**What the task asks:** Please set down every entry below exactly as given.

**Given information:**
+++
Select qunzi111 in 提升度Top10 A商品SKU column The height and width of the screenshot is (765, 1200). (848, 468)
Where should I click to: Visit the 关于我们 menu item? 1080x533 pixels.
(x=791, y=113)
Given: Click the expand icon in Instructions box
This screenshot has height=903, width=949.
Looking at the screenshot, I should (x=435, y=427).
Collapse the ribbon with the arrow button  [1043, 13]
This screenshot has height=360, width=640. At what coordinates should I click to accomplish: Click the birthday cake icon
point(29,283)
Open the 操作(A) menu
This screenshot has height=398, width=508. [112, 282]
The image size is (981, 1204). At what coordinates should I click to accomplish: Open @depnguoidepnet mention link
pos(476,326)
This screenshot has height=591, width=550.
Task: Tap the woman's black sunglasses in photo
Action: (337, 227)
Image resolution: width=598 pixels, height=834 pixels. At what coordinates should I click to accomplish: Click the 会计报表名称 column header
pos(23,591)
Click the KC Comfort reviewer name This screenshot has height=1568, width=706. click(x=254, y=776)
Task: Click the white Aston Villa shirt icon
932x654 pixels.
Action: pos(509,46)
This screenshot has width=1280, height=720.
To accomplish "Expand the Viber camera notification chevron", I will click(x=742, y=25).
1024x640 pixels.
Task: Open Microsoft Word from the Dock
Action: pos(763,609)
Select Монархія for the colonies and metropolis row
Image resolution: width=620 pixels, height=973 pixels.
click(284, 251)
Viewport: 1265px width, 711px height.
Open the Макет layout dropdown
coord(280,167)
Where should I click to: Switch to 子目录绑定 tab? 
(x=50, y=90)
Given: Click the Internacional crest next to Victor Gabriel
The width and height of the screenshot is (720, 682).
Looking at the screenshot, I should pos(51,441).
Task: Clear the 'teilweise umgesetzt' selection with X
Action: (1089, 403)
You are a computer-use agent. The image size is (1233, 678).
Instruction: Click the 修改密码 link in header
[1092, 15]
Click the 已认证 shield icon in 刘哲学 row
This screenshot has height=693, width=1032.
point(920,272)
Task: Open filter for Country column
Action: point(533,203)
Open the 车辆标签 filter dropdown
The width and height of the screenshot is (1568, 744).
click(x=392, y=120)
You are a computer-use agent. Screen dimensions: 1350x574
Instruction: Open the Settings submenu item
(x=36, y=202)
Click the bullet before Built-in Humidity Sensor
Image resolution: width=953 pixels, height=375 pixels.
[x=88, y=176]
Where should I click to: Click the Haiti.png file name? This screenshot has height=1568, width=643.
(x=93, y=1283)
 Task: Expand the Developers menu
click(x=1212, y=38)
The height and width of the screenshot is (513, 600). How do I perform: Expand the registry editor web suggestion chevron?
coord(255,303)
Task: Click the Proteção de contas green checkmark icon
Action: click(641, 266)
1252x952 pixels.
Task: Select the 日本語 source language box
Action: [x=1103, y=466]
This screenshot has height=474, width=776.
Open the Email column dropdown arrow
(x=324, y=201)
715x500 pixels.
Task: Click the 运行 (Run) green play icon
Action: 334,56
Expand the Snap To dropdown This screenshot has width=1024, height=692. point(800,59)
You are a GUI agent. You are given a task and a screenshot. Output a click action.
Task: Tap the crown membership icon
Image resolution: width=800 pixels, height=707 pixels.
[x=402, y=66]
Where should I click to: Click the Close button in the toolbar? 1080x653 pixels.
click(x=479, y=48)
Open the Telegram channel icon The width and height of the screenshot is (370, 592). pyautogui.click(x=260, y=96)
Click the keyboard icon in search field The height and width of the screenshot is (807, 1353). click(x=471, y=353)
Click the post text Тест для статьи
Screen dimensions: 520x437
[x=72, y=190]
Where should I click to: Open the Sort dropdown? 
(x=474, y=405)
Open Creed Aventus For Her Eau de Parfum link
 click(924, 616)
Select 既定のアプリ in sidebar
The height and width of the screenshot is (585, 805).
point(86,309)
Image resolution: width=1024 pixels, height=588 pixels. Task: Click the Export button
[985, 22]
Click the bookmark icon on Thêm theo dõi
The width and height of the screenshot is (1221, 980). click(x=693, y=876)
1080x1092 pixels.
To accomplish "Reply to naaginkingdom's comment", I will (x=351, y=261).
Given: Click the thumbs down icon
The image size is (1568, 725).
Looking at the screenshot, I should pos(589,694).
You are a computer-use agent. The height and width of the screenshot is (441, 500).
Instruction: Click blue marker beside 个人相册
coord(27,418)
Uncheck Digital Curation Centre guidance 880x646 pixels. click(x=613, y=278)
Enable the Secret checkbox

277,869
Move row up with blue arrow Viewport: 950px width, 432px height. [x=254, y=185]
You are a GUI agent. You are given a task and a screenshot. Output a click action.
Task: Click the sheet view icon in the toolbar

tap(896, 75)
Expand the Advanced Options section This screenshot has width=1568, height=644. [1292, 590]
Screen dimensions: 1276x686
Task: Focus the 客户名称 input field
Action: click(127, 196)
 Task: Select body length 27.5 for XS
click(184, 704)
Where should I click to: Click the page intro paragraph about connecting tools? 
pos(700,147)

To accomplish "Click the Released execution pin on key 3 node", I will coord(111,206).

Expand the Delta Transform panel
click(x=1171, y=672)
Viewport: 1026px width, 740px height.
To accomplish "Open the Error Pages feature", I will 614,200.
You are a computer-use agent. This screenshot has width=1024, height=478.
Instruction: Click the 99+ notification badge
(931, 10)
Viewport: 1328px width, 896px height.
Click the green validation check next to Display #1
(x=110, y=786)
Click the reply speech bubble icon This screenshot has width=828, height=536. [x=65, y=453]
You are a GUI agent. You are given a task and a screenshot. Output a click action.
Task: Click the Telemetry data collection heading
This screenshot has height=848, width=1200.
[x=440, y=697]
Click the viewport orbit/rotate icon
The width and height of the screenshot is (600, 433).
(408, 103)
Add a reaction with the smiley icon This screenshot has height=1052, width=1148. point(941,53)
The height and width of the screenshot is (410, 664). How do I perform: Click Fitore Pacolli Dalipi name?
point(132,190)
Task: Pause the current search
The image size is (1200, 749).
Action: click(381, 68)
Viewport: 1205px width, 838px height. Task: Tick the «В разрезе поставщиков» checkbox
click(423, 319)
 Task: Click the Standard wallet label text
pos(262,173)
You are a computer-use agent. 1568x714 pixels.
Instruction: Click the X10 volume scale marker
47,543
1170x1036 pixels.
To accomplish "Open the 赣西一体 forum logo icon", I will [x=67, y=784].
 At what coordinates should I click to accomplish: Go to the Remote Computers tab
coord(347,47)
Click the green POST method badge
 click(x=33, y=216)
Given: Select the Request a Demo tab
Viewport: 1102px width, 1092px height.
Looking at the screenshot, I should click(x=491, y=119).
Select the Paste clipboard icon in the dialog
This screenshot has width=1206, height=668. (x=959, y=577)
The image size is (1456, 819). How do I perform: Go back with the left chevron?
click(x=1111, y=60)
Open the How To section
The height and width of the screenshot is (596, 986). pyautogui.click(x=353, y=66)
+++
**Your response:**
Select qunzi111 in 提升度Top10 A商品SKU column The height and width of the screenshot is (765, 1200). (848, 468)
Where should I click to: Visit the 关于我们 menu item? 1080x533 pixels.
(x=791, y=113)
Given: Click the expand icon in Instructions box
This screenshot has height=903, width=949.
Looking at the screenshot, I should (x=435, y=427).
Collapse the ribbon with the arrow button  [1043, 13]
This screenshot has height=360, width=640. At what coordinates should I click to accomplish: Click the birthday cake icon
point(29,283)
Open the 操作(A) menu
This screenshot has height=398, width=508. [112, 282]
The image size is (981, 1204). At what coordinates should I click to accomplish: Open @depnguoidepnet mention link
pos(476,326)
This screenshot has height=591, width=550.
Task: Tap the woman's black sunglasses in photo
Action: (337, 227)
Image resolution: width=598 pixels, height=834 pixels. At what coordinates should I click to accomplish: Click the 会计报表名称 column header
pos(23,591)
Click the KC Comfort reviewer name This screenshot has height=1568, width=706. click(x=254, y=776)
Task: Click the white Aston Villa shirt icon
932x654 pixels.
Action: pos(509,46)
This screenshot has width=1280, height=720.
To accomplish "Expand the Viber camera notification chevron", I will click(x=742, y=25).
1024x640 pixels.
Task: Open Microsoft Word from the Dock
Action: pos(763,609)
Select Монархія for the colonies and metropolis row
Image resolution: width=620 pixels, height=973 pixels.
click(284, 251)
Viewport: 1265px width, 711px height.
Open the Макет layout dropdown
coord(280,167)
Where should I click to: Switch to 子目录绑定 tab? 
(x=50, y=90)
Given: Click the Internacional crest next to Victor Gabriel
The width and height of the screenshot is (720, 682).
Looking at the screenshot, I should pos(51,441).
Task: Clear the 'teilweise umgesetzt' selection with X
Action: (1089, 403)
You are a computer-use agent. The image size is (1233, 678).
Instruction: Click the 修改密码 link in header
[1092, 15]
Click the 已认证 shield icon in 刘哲学 row
This screenshot has height=693, width=1032.
point(920,272)
Task: Open filter for Country column
Action: point(533,203)
Open the 车辆标签 filter dropdown
The width and height of the screenshot is (1568, 744).
click(x=392, y=120)
You are a computer-use agent. Screen dimensions: 1350x574
Instruction: Open the Settings submenu item
(x=36, y=202)
Click the bullet before Built-in Humidity Sensor
Image resolution: width=953 pixels, height=375 pixels.
[x=88, y=176]
Where should I click to: Click the Haiti.png file name? This screenshot has height=1568, width=643.
(x=93, y=1283)
 Task: Expand the Developers menu
click(x=1212, y=38)
The height and width of the screenshot is (513, 600). How do I perform: Expand the registry editor web suggestion chevron?
coord(255,303)
Task: Click the Proteção de contas green checkmark icon
Action: click(641, 266)
1252x952 pixels.
Task: Select the 日本語 source language box
Action: [x=1103, y=466]
This screenshot has height=474, width=776.
Open the Email column dropdown arrow
(x=324, y=201)
715x500 pixels.
Task: Click the 运行 (Run) green play icon
Action: 334,56
Expand the Snap To dropdown This screenshot has width=1024, height=692. point(800,59)
You are a GUI agent. You are given a task and a screenshot. Output a click action.
Task: Tap the crown membership icon
Image resolution: width=800 pixels, height=707 pixels.
[x=402, y=66]
Where should I click to: Click the Close button in the toolbar? 1080x653 pixels.
click(x=479, y=48)
Open the Telegram channel icon The width and height of the screenshot is (370, 592). pyautogui.click(x=260, y=96)
Click the keyboard icon in search field The height and width of the screenshot is (807, 1353). click(x=471, y=353)
Click the post text Тест для статьи
Screen dimensions: 520x437
[x=72, y=190]
Where should I click to: Open the Sort dropdown? 
(x=474, y=405)
Open Creed Aventus For Her Eau de Parfum link
 click(924, 616)
Select 既定のアプリ in sidebar
The height and width of the screenshot is (585, 805).
point(86,309)
Image resolution: width=1024 pixels, height=588 pixels. Task: Click the Export button
[985, 22]
Click the bookmark icon on Thêm theo dõi
The width and height of the screenshot is (1221, 980). click(x=693, y=876)
1080x1092 pixels.
To accomplish "Reply to naaginkingdom's comment", I will (x=351, y=261).
Given: Click the thumbs down icon
The image size is (1568, 725).
Looking at the screenshot, I should pos(589,694).
You are a computer-use agent. The height and width of the screenshot is (441, 500).
Instruction: Click blue marker beside 个人相册
coord(27,418)
Uncheck Digital Curation Centre guidance 880x646 pixels. click(x=613, y=278)
Enable the Secret checkbox

277,869
Move row up with blue arrow Viewport: 950px width, 432px height. [x=254, y=185]
You are a GUI agent. You are given a task and a screenshot. Output a click action.
Task: Click the sheet view icon in the toolbar

tap(896, 75)
Expand the Advanced Options section This screenshot has width=1568, height=644. [1292, 590]
Screen dimensions: 1276x686
Task: Focus the 客户名称 input field
Action: click(127, 196)
 Task: Select body length 27.5 for XS
click(184, 704)
Where should I click to: Click the page intro paragraph about connecting tools? 
pos(700,147)

To accomplish "Click the Released execution pin on key 3 node", I will coord(111,206).

Expand the Delta Transform panel
click(x=1171, y=672)
Viewport: 1026px width, 740px height.
To accomplish "Open the Error Pages feature", I will 614,200.
You are a computer-use agent. This screenshot has width=1024, height=478.
Instruction: Click the 99+ notification badge
(931, 10)
Viewport: 1328px width, 896px height.
Click the green validation check next to Display #1
(x=110, y=786)
Click the reply speech bubble icon This screenshot has width=828, height=536. [x=65, y=453]
You are a GUI agent. You are given a task and a screenshot. Output a click action.
Task: Click the Telemetry data collection heading
This screenshot has height=848, width=1200.
[x=440, y=697]
Click the viewport orbit/rotate icon
The width and height of the screenshot is (600, 433).
(408, 103)
Add a reaction with the smiley icon This screenshot has height=1052, width=1148. point(941,53)
The height and width of the screenshot is (410, 664). How do I perform: Click Fitore Pacolli Dalipi name?
point(132,190)
Task: Pause the current search
The image size is (1200, 749).
Action: click(381, 68)
Viewport: 1205px width, 838px height. Task: Tick the «В разрезе поставщиков» checkbox
click(423, 319)
 Task: Click the Standard wallet label text
pos(262,173)
You are a computer-use agent. 1568x714 pixels.
Instruction: Click the X10 volume scale marker
47,543
1170x1036 pixels.
To accomplish "Open the 赣西一体 forum logo icon", I will [x=67, y=784].
 At what coordinates should I click to accomplish: Go to the Remote Computers tab
coord(347,47)
Click the green POST method badge
 click(x=33, y=216)
Given: Select the Request a Demo tab
Viewport: 1102px width, 1092px height.
Looking at the screenshot, I should click(x=491, y=119).
Select the Paste clipboard icon in the dialog
This screenshot has width=1206, height=668. (x=959, y=577)
The image size is (1456, 819). How do I perform: Go back with the left chevron?
click(x=1111, y=60)
Open the How To section
The height and width of the screenshot is (596, 986). pyautogui.click(x=353, y=66)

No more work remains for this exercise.